▶ Arbeitsauftrag
Bitte schreiben Sie den Auszug unten vollständig und wortgetreu ab.
___ Auszug
Kommentar zu NACHGEDACHT (63) Welche Vorbilder suchen wir uns?, Originalartikel verfasst von Christina Leinweber, veröffentlicht am 16.03.14 von Osthessennews
[…] Jeden Tag sehen wir sie [unsere Eltern] in Kindertagen und wir sehen auch genau von ihnen, dass es nicht einmal so gut im Leben laufen kann.*
„Nicht einmal so gut im Leben?“ Oder ist vielleicht „…auch einmal nicht so gut…“ gemeint?
[…] Leider sind nicht alle Eltern auch „kopierfähig“, sondern lieber hätten diese keine Eltern werden sollen.*
Es steht Ihnen wohl kaum zu, etwas darüber auszusagen, wer Kinder kriegen dürfen soll und wer nicht. In Deutschland haben sich Menschen vor nicht mal 100 Jahren schon mal überlegt, dass bestimmte Menschen keine Eltern werden sollen – und haben dafür gesorgt, dass sie keine Eltern mehr werden konnten.
______
___ Rohdaten
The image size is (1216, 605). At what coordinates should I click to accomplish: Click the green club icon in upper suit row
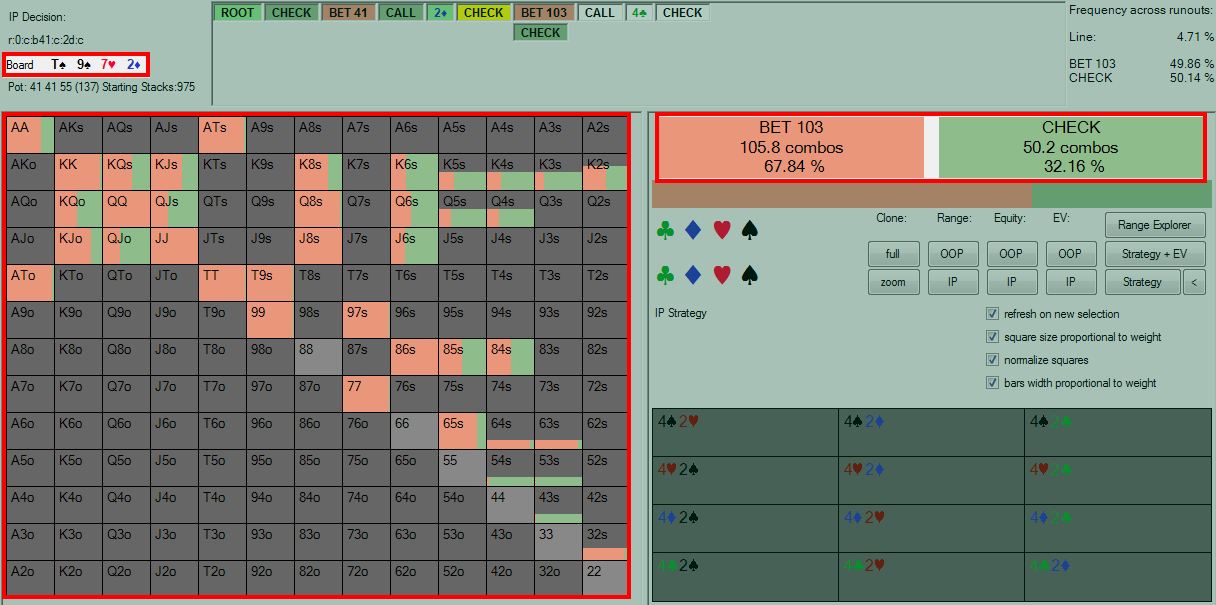[665, 230]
______
▶ Lösung
Kommentar zu NACHGEDACHT (63) Welche Vorbilder suchen wir uns?, Originalartikel verfasst von Christina Leinweber, veröffentlicht am 16.03.14 von Osthessennews
[…] Jeden Tag sehen wir sie [unsere Eltern] in Kindertagen und wir sehen auch genau von ihnen, dass es nicht einmal so gut im Leben laufen kann.*
„Nicht einmal so gut im Leben?“ Oder ist vielleicht „…auch einmal nicht so gut…“ gemeint?
[…] Leider sind nicht alle Eltern auch „kopierfähig“, sondern lieber hätten diese keine Eltern werden sollen.*
Es steht Ihnen wohl kaum zu, etwas darüber auszusagen, wer Kinder kriegen dürfen soll und wer nicht. In Deutschland haben sich Menschen vor nicht mal 100 Jahren schon mal überlegt, dass bestimmte Menschen keine Eltern werden sollen – und haben dafür gesorgt, dass sie keine Eltern mehr werden konnten.